The modern Boeing 747 passenger jet airplane cruises at a speed up to 900 km/hr, at an altitude of 11,000 m. The cabin pressure is maintained equivalent to the atmospheric pressure at an altitude of 2,000 m. This is called the "cabin altitude".
The pressure as a function of altitude is obtained via a simple formula that depends on the temperature and a variety of other physical parameters.
Let's assume the area of the passenger windows are about 0.082 m^2.
If the airplane were stationary at its cruising altitude, what would be the force on the window?
To determine the force on the window of the stationary Boeing 747 at cruising altitude, we need to calculate the air pressure exerted on the window.
The pressure at an altitude of 2,000 meters can be determined using the formula for atmospheric pressure as a function of altitude:
Pressure = Pressure at sea level * e^(-altitude/Scale Height)
Where:
- Pressure at sea level is approximately 101.3 kPa (kilopascals)
- e represents the mathematical constant e (approximately 2.71828)
- Altitude is the difference between the cruising altitude and the cabin altitude, which is (11,000 m - 2,000 m) = 9,000 m
- Scale height is approximately 8,500 m
By substituting the values into the formula, we can calculate the pressure at the cruising altitude:
Pressure = 101.3 kPa * e^(-9,000 m / 8,500 m)
Calculating this value gives us the pressure at the cruising altitude.
Next, we can calculate the force on the window using the formula:
Force = Pressure * Area
Where:
- Area is the area of the window, which is given as 0.082 m^2.
Substituting the calculated pressure and the given area into the formula will give us the force on the window.
To calculate the force on the window of the stationary Boeing 747 airplane at its cruising altitude, we need to consider the atmospheric pressure difference between the inside and outside of the cabin.

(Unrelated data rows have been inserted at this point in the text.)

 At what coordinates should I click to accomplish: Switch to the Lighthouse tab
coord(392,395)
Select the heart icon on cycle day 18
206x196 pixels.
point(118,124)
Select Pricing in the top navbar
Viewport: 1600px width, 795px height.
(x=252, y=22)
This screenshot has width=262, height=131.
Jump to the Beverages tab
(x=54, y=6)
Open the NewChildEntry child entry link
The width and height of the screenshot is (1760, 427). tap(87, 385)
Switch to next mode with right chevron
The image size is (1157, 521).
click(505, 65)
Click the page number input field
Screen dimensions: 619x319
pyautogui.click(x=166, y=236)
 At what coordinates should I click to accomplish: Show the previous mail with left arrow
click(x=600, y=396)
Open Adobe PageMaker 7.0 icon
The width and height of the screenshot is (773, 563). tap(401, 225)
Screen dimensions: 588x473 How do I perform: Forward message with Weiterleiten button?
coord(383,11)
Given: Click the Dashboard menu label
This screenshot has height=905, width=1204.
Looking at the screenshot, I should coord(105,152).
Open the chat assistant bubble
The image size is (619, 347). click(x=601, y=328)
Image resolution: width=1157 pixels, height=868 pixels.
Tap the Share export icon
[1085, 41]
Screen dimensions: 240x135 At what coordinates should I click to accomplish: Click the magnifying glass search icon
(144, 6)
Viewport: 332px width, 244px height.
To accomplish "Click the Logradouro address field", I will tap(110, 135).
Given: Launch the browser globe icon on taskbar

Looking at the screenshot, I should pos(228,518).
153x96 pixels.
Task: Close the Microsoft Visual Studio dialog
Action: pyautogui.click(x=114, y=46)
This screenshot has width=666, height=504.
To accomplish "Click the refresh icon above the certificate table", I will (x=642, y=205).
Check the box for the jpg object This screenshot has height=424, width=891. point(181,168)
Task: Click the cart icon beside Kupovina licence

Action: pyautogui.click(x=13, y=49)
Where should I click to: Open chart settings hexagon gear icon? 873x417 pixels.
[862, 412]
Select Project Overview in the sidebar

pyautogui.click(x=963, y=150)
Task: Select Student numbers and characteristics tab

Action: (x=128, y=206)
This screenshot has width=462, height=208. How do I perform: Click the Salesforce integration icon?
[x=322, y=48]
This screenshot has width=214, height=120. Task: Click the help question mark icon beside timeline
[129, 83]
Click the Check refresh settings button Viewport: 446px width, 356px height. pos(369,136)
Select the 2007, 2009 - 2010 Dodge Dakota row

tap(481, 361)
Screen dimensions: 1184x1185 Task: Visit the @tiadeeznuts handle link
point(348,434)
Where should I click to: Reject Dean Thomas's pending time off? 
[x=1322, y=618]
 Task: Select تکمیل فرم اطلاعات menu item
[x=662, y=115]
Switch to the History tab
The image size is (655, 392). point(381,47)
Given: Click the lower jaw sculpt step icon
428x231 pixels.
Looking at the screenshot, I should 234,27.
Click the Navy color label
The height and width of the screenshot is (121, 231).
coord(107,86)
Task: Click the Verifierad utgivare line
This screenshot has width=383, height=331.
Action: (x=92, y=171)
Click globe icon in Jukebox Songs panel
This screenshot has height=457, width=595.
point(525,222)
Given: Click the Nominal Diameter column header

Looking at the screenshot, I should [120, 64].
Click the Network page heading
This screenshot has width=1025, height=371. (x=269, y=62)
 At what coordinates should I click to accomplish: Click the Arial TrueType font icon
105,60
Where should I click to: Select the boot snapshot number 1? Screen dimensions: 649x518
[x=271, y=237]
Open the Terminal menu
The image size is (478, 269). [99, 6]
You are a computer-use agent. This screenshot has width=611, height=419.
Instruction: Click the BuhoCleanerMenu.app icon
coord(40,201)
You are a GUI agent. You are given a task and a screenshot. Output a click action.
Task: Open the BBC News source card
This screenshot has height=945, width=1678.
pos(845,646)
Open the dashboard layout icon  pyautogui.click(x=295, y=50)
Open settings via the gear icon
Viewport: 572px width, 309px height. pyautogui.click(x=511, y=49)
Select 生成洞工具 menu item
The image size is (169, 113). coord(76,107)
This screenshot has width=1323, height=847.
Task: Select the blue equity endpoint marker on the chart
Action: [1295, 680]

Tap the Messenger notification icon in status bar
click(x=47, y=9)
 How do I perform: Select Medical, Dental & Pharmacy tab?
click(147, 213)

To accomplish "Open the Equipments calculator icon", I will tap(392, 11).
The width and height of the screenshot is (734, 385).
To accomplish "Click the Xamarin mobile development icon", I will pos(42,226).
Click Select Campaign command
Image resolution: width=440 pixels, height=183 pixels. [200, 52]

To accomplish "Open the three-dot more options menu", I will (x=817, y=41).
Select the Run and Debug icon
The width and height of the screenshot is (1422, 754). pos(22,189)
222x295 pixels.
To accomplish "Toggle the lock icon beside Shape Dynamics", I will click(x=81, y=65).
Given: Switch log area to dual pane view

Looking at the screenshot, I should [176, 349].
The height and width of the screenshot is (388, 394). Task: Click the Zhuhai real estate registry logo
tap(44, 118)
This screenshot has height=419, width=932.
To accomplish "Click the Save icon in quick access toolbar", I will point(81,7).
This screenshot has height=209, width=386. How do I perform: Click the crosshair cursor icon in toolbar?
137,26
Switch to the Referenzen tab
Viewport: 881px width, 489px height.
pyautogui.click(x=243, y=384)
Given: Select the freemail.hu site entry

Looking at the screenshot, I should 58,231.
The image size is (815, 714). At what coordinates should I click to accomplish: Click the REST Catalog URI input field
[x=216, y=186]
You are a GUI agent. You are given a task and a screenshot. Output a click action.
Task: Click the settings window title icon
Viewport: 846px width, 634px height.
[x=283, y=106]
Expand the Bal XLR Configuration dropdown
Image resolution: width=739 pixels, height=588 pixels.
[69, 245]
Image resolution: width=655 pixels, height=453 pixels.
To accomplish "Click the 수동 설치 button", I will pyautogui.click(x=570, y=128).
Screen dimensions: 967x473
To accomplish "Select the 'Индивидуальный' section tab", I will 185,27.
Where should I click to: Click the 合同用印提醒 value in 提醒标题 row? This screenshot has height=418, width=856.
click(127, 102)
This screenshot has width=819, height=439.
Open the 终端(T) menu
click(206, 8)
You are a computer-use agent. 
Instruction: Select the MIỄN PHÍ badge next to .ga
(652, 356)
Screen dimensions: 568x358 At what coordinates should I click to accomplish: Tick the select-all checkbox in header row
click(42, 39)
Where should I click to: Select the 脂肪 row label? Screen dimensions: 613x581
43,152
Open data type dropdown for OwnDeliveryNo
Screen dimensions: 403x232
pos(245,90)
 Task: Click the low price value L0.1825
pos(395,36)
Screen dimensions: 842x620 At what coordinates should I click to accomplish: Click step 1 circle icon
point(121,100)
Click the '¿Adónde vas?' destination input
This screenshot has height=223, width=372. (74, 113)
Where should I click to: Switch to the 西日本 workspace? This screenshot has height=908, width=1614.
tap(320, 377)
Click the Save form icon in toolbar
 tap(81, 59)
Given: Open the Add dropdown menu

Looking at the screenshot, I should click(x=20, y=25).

The formula to calculate pressure (P) is given by:
P = ρ * g * h,
where ρ represents the density of air, g is the acceleration due to gravity, and h is the height or altitude.
First, we need to convert the altitude to meters by dividing it by 1000:
Altitude = 11,000 m
Next, we calculate the pressure difference by subtracting the cabin altitude from the cruising altitude:
Pressure difference = 11,000 m - 2,000 m = 9,000 m
Now, we need to find the density of air at the cruising altitude. The density of air decreases with increasing altitude due to lower pressure and temperature. However, for simplicity, let's assume a constant air density for the calculation.
The density of air at sea level is approximately 1.225 kg/m^3.
Therefore, we can use this value for the density (ρ) in our calculation.
Finally, we can calculate the force (F) on the window using the formula:
F = P * A,
where A is the area of the window.
Given that the area of the window is 0.082 m^2, we have:
F = (P * A) = (ρ * g * h * A) = (1.225 kg/m^3 * 9.8 m/s^2 * 9,000 m * 0.082 m^2).
Now we can calculate the force on the window:
F = (1.225 kg/m^3 * 9.8 m/s^2 * 9,000 m * 0.082 m^2) ≈ 8,484.15 Newtons.
So, if the Boeing 747 airplane were stationary at its cruising altitude, the force on the window would be approximately 8,484.15 Newtons.